Iranian academic and conservative political activist

Saeid Zibakalam (سعید زیباکلام مفرد) is an Iranian academic and conservative political activist who self-identifies as a justice-seeker."

== Education and career ==
He gained a PhD in philosophy from University of Leeds in 1990, where he remained a visiting scholar for the next two years, before his return to Iran. He then worked as a research fellow at Institute for Humanities and Cultural Studies. Zibakalam is currently a faculty member at University of Tehran.

== Selected published works ==
- Zibakalam, Saeid (2019). "Saving the Principle of Congruence"
- Zibakalam, Saeid (2016). "Myth of the Nature of Reasoning"
- Zibakalam, Saeid (2007). "Social Epistemology"
- Zibakalam, Saeid (1997). "Relativism Due to a Theory of Natural Rationality"
- Zibakalam, Saeid (1994). "Relativism Due to Underdetermination of Theory by Data"
- Zibakalam, Saeid (1993). "Emergence of a Radical Sociology of Scientific Knowledge: The Strong Programme in the Early Writings of Barry Barnes"

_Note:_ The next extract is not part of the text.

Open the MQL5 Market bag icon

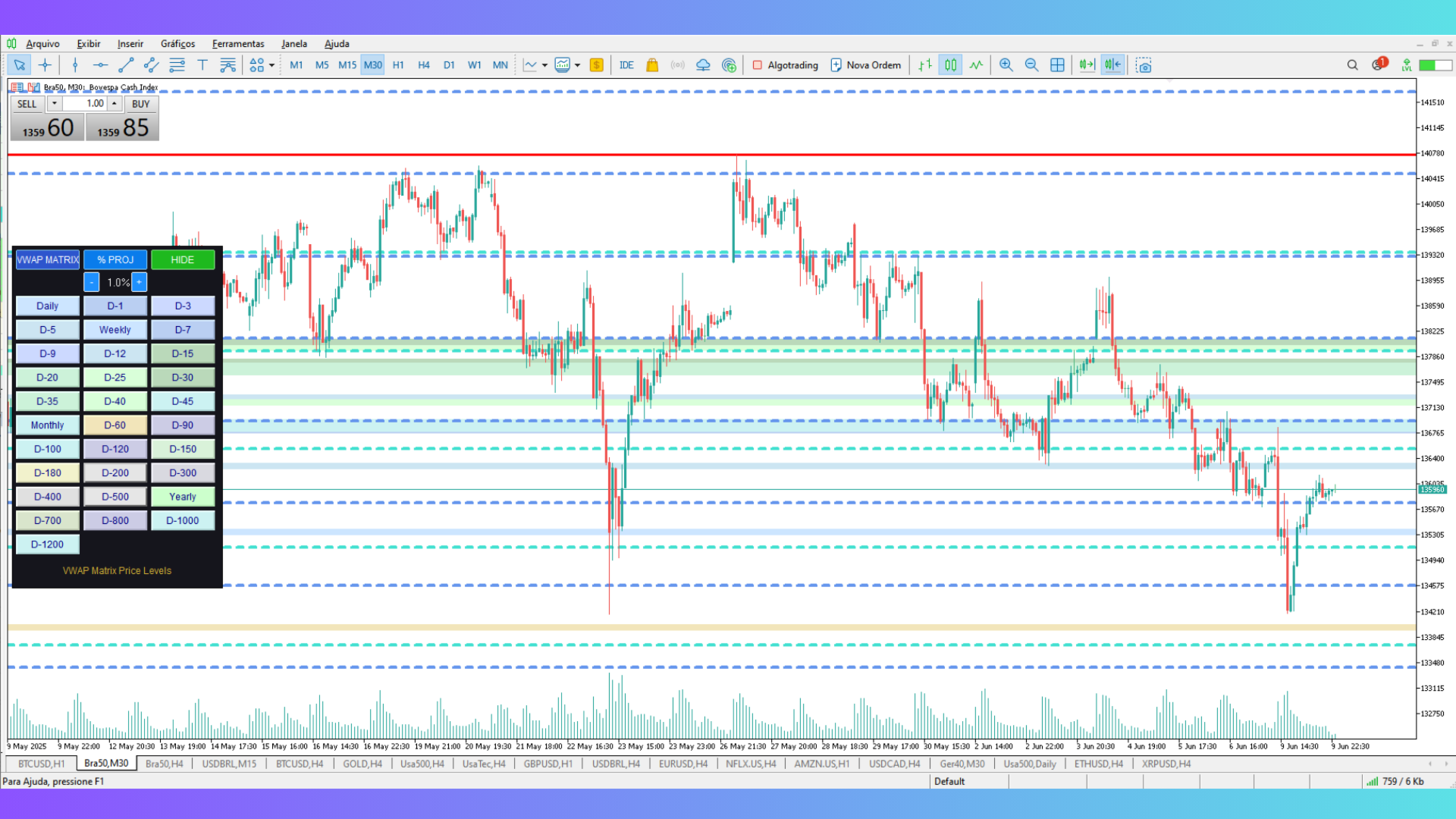(652, 65)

== Political activities ==
Zibakalam is a stauch supporter of Mahmoud Ahmadinejad and has openly criticized Hassan Rouhani and the Joint Comprehensive Plan of Action, having been categorized among delvaapasaan ("the concerned"). He was subsequently summend to the court in 2014 for criticizing the performance of the nuclear negotiating team. Zibakalam is one of the very few figures who openly attacks Judicial system of Iran. In 2020, he was among signatories of a letter to Ali Khamenei, that warned him of the current situation in Iran and questioned the compatibility of the measure taken by him to rule Iran. Zibakalam enrolled as a candidate for 2020 Iranian legislative election, however he was disqualified by the Guardian Council.